Ce mouvement d’accompagnement du bureau d’aide sociale vers les services de la préfecture constitue une forme de délation passive, une sorte d’aide à l’arrestation.
Une arrestation programmée comme celle de cette malade interpellée sans papiers dans la rue, puis, devant être hospitalisée dans les plus brefs délais, à laquelle la préfecture du Val-de-Marne dresse un procès-verbal avant de la laisser partir pour l’hôpital, à charge pour elle « de se présenter, munie de la convocation, (...) dès la sortie de l’hôpital, munie de ses bagages jusqu’à concurrence de 20 kgs, l’éventuel excédent étant à sa charge financière (...) ».
Ainsi, la trajectoire d’une personne étrangère sans titre de séjour et gravement malade est, avant tout, aujourd’hui, une trajectoire policière organisée qui vise en tout premier lieu à son arrestation et à son expulsion.
Cette trajectoire policière peut commencer dans un hôpital public (cas de cette jeune femme enceinte dénoncée par un employé de l’hôpital de Nantes aux services de la préfecture), dans un bureau d’aide sociale, dans un centre de sécurité sociale.
La délation n’est pas une simple violation du droit, elle n’est pas un dysfonctionnement du système ni un effet du hasard : c’est un acte intentionnel et organisé qui se donne les moyens d’atteindre son objectif.
La lettre de délation produite [2] avec l’autorisation de la victime est, à ce titre un chef d’œuvre : « Nous vous informons que X (...) n’assiste plus aux cours depuis deux mois environ. Aussi, (...) avons-nous jugé préférable de vous avertir ». Cette formule s’explique lorsque l’économe de cet établissement privé d’enseignement, l’Institut Pitiot, pour ne pas le nommer, précise : « d’autant plus qu’il possède une carte d’étudiant ». Il s’agit donc de faire retirer sa carte de séjour étudiant à un étranger résidant régulièrement en France du fait qu’il a interrompu sa scolarité. Voilà comment, avec une telle délation, on fabrique un coupable, une personne sans droits, un malade clandestin.

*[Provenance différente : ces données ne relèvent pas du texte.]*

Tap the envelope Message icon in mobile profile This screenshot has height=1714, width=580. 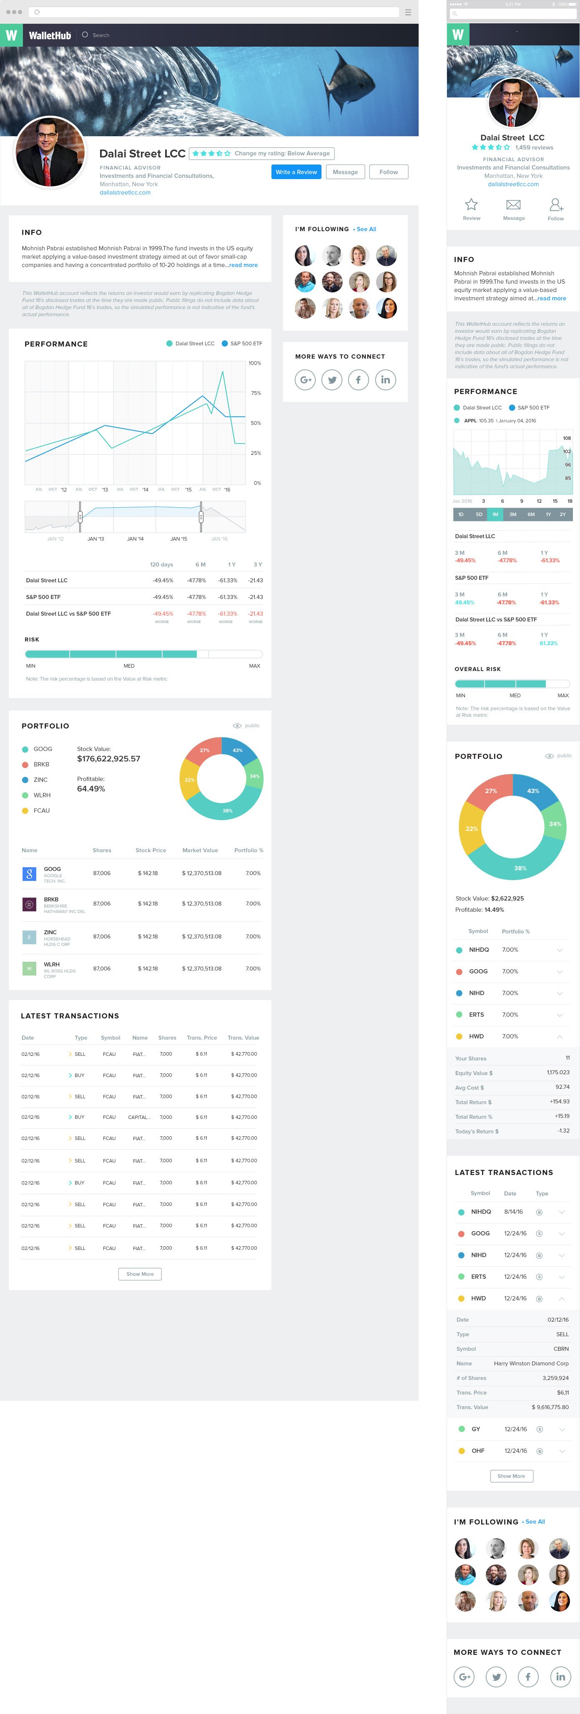tap(513, 205)
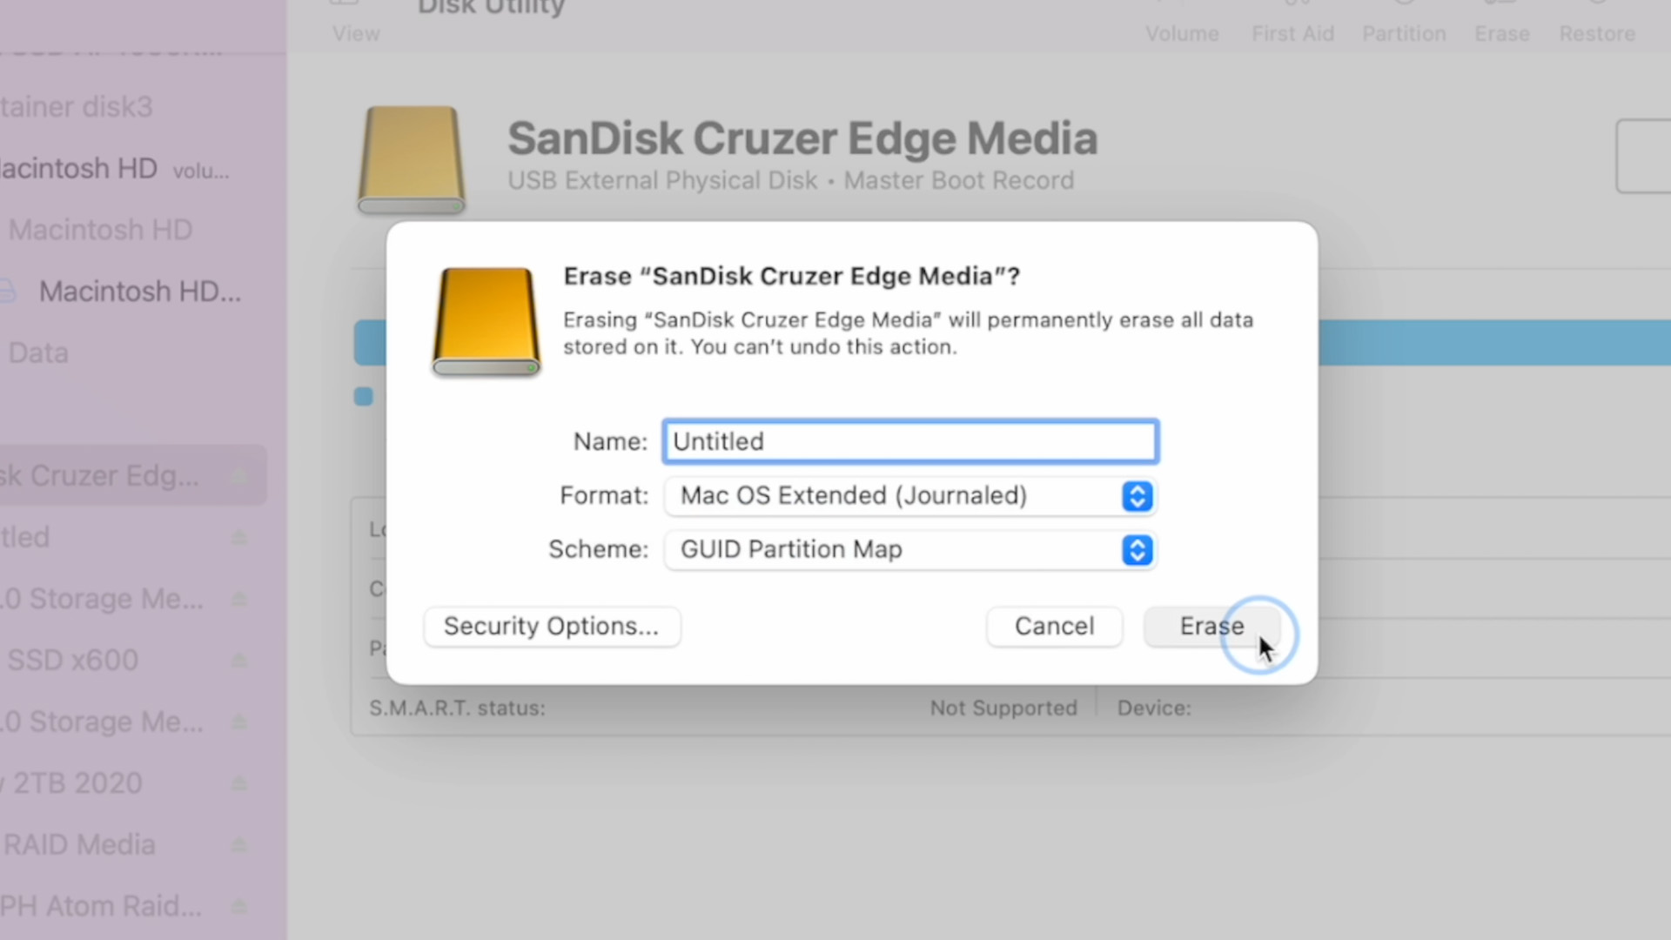The height and width of the screenshot is (940, 1671).
Task: Click the Erase confirmation button
Action: (1213, 626)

La réponse de la préfecture du Rhône entérine la délation et annonce le retrait du titre de séjour, suivi d’une invitation à quitter le territoire français : c’est une délation réussie.
Les documents auxquels nous avons fait référence n’ont pas été écrits en 1944 mais en 1994. La délation en France a une histoire, une histoire qui n’a pas été commémorée.
Aujourd’hui, la délation est un comportement social favorisé par la législation actuelle sur les étrangers en France. Si elle s’exprime aujourd’hui de façon ponctuelle, du moins à notre connaissance, sa seule apparition est un signe de danger.
Sont directement responsables de ces phénomènes de délation, les responsables politiques qui laissent cette population dans une zone de non-droit, une zone d’inexistence juridique qui les désigne tous, qu’ils soient malades ou mourants, comme des indésirables, voire des criminels que l’on punit de la peine de mort : leur seul statut est celui de futur expulsé.